Skip to content

Latest commit

 

History

History
79 lines (42 loc) · 4.25 KB

README.md

File metadata and controls

79 lines (42 loc) · 4.25 KB

Couckoo

Couckoo is a duplicate image detection tool design for image de at scale using locality sensitive hashing. For the ability to achieve image deduplication at scale, an approximating search algorithm such as LSH offers a significant trade of accuracy for speed and efficiency with parameter tuning.

Overview

This program employs Locality Sensitive Hashing (LSH) to detect near-duplicate images within a directory. The ability to detect duplicates for the purpose deduplication at scale is crucial to maintaining good quality image datasets. The program is structured into the following components:

  1. ImageProcessor Class:

    • Handles image preprocessing tasks such as converting images to grayscale, resizing, and flipping to normalize brightest quarters..
    • Computes a perceptual hash (dhash) of the image to generate a signature for similarity comparison.
  2. LSHProcessor Class:

    • Implements LSH for efficient similarity detection by dividing image signatures into bytes.
    • Stores image signatures in buckets and provides methods to find potentially similar images.
  3. Helper Functions:

    • get_image_files: Retrieves a list of image files from a specified directory based on recognized file extensions.
    • process_images: Processes each image in the directory using the ImageProcessor and populates the LSHProcessor with image signatures.
    • find_near_duplicates: Coordinates the entire process by initializing components, finding image duplicates using LSH.
  4. Program Execution:

    • Reads input directory path, similarity threshold, hash size, and number of bands.
    • Uses find_near_duplicates to identify near-duplicate images based on the provided threshold.
    • Outputs a CSV file (results.csv) containing filenames and their corresponding similarity labels.

Components

  • ImageProcessor: Preprocesses images and computes their signatures.
  • LSHProcessor: Implements LSH for efficient similarity detection.
  • Utility Functions: Handle file operations and coordinate image processing tasks.

Usage

  • Inputs:

    • input_dir: Directory path containing images to be analyzed.
    • threshold: Minimum similarity threshold (between 0 and 1) for considering images as near-duplicates.
    • hash_size and bands: Parameters for LSH configuration, affecting granularity and efficiency of similarity detection.
  • Output:

    • Generates a CSV file (results.csv) containing image paths and labels with duplicates having same lable.

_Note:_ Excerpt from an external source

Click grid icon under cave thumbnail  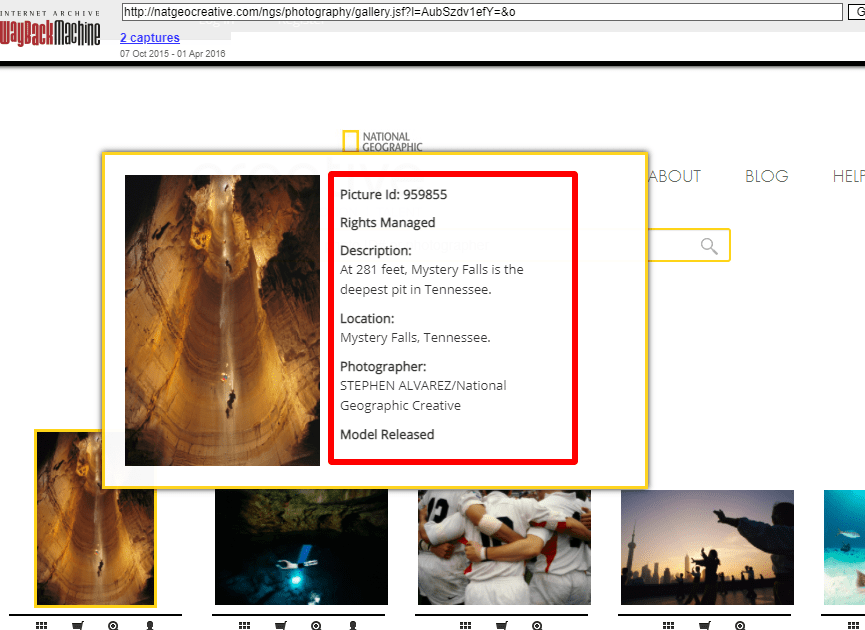(41, 625)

Duplicate detector pipeline

For detecting similarity between two images A and B at a threshold X.

  1. The ImageProcessor class is uses to calculate the image signature/hash with the calculate_signature method.

    • The image is converted to grayscale and resized to (hash_size+1, hash_size) scale.
    • The image is then flipped to ensure the brightest quatre is always at the top left. to deal with image rotations.
    • A difference hash is then calculated using hash_size, and then collapsed to 1-dimensional array.
    • This 1-dimensional array is returned as the signature of the image.
  2. The LSHProcessor class is employed to ;

    • Add each image path and signature to bucket list, hash_buckets_list using add_signature method. The band size and rows are used to iteratively calculate different signature bytes and stored in the hash_buckets_list if a previous images has produced the same bytes, the image path is append to it's list of image paths, in the hash_buckets_list. This indicates the current row in the image is similar to previous row of a different image.

      • NB: hash_bucket_list contains dicts of signature bytes as keys and list of image paths as values
    • Assign labels, For each similar images paths list in hash_bucket_list, we iteratively compare them to each other in pairs, and calculate a similarity score using the calculate_similarity method which uses hamming distance to calculate the similarity between image signatures. If the similarity score exceeds threshold, the same label is assigned to both images. For images that are not assign any labels through the previous step new labels are assigned.

  3. For images A and B if their similarity score exceeds threshold X, same label is assigned.